For starters, here’s a screencast that NIXTY CEO Glen Moriarty was kind enough to make for me:
One of the first things that jumps out is how easy it is to build a course around open educational resources (OERs). Will this capability automatically generate a revolution in open pedagogy? In a word, no. In fact, it may be a good test for those who argue that the LMS itself flattens pedagogy. NIXTY makes it very easy to build a conventional LMS-style course design around OERs. To the extent that inclusion of OERs fail to change pedagogical practice, that would be evidence that the delivery vehicle (i.e., the LMS) may be a stronger influence on learning design than the content (or it may be that neither has much ability to move existing cultural norms among faculty). But I don’t think that’s an entirely fair critique of NIXTY. For starters, broader adoption of OER is a good thing in and of itself insofar as it helps the best educational content get used more widely, lowers the costs of educational materials for students, and fosters an academic culture that recognizes the prestige that comes from creating something that is widely re-used over the prestige of owning something. Clay Shirky has said that behavior is motivation filtered through opportunity. NIXTY increases the opportunity to use OERs by lowering the amount of work required to adopt them by a substantial margin.

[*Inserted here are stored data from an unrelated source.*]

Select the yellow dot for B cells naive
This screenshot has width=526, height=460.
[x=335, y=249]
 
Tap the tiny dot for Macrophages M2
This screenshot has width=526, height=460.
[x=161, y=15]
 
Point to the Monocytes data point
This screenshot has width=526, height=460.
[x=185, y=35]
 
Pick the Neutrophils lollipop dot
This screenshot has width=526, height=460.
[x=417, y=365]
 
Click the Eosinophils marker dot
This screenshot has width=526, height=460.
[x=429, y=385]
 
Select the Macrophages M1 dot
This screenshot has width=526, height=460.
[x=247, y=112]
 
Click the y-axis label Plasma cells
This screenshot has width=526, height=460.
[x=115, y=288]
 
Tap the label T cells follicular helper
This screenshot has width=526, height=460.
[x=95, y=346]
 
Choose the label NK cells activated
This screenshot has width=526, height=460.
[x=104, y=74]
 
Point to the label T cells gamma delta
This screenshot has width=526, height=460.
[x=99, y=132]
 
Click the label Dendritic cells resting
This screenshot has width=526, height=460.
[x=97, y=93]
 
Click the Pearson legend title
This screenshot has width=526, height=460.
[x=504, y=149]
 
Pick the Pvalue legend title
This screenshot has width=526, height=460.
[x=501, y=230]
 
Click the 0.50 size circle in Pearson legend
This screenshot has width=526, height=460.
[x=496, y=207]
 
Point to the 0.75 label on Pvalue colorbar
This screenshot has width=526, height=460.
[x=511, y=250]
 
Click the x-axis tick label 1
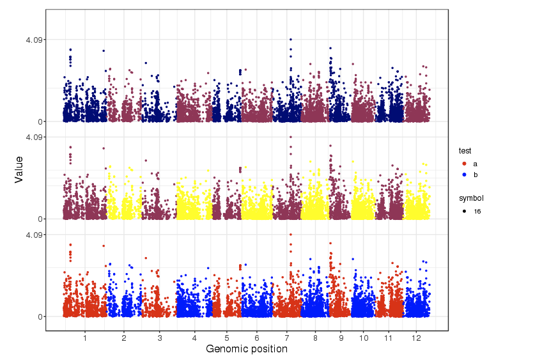coord(85,337)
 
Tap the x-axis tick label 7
coord(287,337)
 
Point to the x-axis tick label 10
coord(363,337)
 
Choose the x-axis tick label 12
coord(417,337)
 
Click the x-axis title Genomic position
coord(246,349)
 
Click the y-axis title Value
coord(19,169)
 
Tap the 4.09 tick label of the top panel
coord(34,40)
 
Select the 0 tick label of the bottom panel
coord(40,317)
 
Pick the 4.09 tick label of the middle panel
coord(34,137)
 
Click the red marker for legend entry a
coord(463,164)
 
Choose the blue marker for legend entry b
coord(463,175)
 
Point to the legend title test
coord(465,151)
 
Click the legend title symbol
coord(471,198)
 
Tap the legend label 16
coord(477,211)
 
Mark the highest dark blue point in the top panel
coord(291,40)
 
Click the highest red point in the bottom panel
coord(291,235)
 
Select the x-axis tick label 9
coord(341,337)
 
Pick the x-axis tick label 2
coord(124,337)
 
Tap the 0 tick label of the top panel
coord(40,121)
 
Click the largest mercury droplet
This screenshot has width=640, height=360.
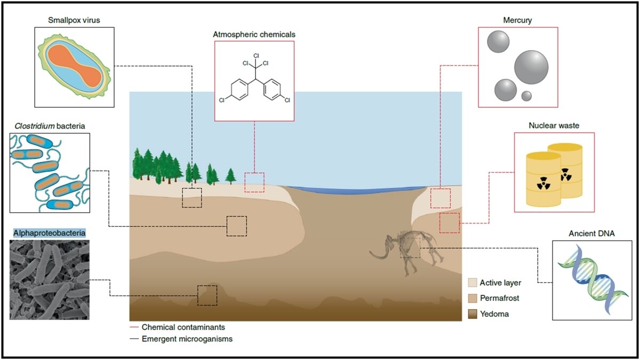[531, 68]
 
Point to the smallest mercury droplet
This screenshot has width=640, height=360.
[526, 96]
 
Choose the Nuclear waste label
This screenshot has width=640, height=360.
[554, 126]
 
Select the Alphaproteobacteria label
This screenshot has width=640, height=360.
[49, 233]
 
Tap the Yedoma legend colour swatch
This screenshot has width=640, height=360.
[472, 314]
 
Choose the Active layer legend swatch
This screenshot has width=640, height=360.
[472, 283]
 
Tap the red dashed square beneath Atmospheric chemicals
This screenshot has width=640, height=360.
[254, 182]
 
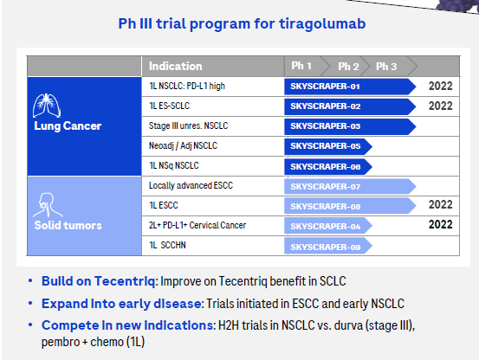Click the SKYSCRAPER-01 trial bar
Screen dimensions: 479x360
pos(350,87)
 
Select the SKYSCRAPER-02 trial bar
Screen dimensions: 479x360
pos(350,106)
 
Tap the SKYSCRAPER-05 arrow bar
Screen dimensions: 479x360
pos(328,146)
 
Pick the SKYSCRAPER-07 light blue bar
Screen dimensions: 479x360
pos(350,186)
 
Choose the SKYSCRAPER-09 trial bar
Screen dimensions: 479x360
pos(328,247)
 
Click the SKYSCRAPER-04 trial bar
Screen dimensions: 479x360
pos(328,226)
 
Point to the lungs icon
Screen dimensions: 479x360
pos(47,106)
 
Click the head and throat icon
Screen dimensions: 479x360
pos(48,205)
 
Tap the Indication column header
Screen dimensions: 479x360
pos(175,67)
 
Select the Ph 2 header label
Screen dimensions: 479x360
pos(348,67)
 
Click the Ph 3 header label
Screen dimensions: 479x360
pos(386,67)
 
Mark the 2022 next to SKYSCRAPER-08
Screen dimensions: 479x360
pos(440,205)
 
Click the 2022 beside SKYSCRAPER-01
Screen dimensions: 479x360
pos(440,86)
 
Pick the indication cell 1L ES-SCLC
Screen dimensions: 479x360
pos(169,106)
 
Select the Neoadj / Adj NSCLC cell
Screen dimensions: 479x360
pos(183,146)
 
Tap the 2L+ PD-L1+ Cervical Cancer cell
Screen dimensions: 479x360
pos(197,225)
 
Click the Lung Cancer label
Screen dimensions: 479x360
pos(68,126)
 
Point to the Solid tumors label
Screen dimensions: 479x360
pos(68,226)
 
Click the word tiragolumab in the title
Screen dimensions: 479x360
pos(322,24)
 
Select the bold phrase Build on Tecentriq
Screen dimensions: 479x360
pos(99,281)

Second, there are some interesting differences between NIXTY and current-generation LMSs that may or may not have a substantial impact on pedagogy. One such difference that was highlighted in the screencast is the ability to create a wiki’ed course in which anybody can be an author. I wrote some time ago about the benefits of a Wiki’ed Learning Environment, or a WeLE. NIXTY offers a somewhat different implementation of the idea, but it certainly could change practice. We’ll have a better idea of just how much of an impact that feature makes once there are a number of non-NIXTY-created courses on the platform. The ability to rate content is another interesting little twist that could make a difference in whether and how content is re-used. NIXTY has other interesting features in the pipeline that are designed to foster sharing and re-use, too; I may write about them once they are public.
Finally, NIXTY is interesting because of the impact it could have on sustainability models for open education. It allows for courses that are open to everyone for free, courses that charge tuition offered by individual instructors, and courses offered and paid for in the traditional way by institutions. The system is permeable, allowing courses to move from one of these states to another, and it also includes some basic capabilities for institutions that want to track non-degree adult and continuing education. This enables both institutions and individual teachers to mix and match various approaches in order to find a sustainable model. They can give some courses away while charging for others. This is absolutely critical if the OER movement is going to grow. Think about open source software. There are many different sustainability models from software primarily developed by a hobbyist to software primarily developed by a community to software primarily developed by a company, with many subtle variations in and between these categories. For example, just think about the sustainability models around Firefox, TiddlyWiki, Sakai, Moodle, and WordPress. Their funding and governance models are very different from each other, and yet they all produce valuable open source tools that are useful to educational technologists. We have no such variety of sustainability models around open education yet. NIXTY provides one laboratory for developing some of those models. I don’t know what it will produce, but I believe that it bears watching.